Have a look at the table under the header *Factor loadings*. These loadings are the correlations between the original dimensions (`prevents_cavities`

, `shiny_teeth`

, etc.) and the two factors that are retained (`RC1`

and `RC2`

). We see that `prevents_cavities`

, `strengthens_gums`

, and `decay_prevention_unimportant`

score highly on the first factor, whereas `shiny_teeth`

, `strengthens_gums`

, and `freshens_breath`

score highly on the second factor. We could therefore say that the first factor describes health-related concerns and that the second factor describes appearance-related concerns.

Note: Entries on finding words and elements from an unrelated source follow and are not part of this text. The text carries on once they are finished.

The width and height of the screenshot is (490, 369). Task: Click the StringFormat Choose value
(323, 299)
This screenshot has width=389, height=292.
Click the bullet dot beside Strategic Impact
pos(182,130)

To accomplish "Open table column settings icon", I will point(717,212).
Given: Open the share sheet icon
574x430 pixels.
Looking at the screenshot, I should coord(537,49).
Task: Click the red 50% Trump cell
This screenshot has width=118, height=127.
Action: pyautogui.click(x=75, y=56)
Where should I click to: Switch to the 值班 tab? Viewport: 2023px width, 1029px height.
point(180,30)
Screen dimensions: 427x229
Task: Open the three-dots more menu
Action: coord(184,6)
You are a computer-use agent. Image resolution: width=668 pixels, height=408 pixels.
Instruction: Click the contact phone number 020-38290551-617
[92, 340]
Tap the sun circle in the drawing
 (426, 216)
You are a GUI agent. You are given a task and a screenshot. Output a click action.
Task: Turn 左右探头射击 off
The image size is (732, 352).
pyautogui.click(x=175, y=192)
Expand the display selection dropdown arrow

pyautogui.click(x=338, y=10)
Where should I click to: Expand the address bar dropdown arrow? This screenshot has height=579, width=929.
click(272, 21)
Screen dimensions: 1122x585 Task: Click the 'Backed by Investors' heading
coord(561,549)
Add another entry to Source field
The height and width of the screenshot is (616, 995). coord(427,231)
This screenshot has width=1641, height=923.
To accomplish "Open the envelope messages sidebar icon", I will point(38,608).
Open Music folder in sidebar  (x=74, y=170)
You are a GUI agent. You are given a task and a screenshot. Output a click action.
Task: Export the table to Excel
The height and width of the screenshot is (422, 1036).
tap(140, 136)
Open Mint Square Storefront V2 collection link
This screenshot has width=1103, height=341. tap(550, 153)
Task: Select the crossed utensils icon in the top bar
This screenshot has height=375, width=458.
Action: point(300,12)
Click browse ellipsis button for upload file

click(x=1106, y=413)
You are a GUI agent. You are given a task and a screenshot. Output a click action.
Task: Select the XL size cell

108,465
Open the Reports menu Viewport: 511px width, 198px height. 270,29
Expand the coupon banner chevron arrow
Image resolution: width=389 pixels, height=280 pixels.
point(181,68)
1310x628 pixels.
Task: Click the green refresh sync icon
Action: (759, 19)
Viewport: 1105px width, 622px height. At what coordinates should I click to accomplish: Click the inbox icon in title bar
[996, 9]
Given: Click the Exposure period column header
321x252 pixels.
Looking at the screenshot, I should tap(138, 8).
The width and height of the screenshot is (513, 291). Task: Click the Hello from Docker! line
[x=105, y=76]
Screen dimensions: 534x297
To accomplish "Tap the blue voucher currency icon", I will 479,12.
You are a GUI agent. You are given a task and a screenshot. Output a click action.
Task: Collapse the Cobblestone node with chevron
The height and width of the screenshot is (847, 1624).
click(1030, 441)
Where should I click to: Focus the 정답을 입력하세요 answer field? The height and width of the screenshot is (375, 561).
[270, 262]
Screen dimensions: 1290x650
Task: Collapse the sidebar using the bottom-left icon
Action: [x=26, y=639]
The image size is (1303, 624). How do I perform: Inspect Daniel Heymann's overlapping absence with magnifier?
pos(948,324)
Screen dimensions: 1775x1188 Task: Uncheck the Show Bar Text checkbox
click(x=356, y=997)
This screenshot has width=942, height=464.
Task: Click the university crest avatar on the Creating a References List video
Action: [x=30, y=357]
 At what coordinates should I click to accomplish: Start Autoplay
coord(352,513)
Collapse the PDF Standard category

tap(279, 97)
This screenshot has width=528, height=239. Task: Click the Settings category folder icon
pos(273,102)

We also want to know how much each of the six dimensions are explained by the extracted factors. For this, we can look at the *communality* of the dimensions (header: `Attribute communalities`

). The communality of a variable is the percentage of that variable’s variance that is explained by the factors. Its complement is called *uniqueness* (= 1-communality). Uniqueness could be pure measurement error, or it could represent something that is measured reliably by that particular variable, but not by any of the other variables. The greater the uniqueness, the more likely that it is more than just measurement error. A uniqueness of more than 0.6 is usually considered high. If the uniqueness is high, then the variable is not well explained by the factors. We see that for all dimensions, communality is high and therefore uniqueness is low, so all dimensions are captured well by the extracted factors.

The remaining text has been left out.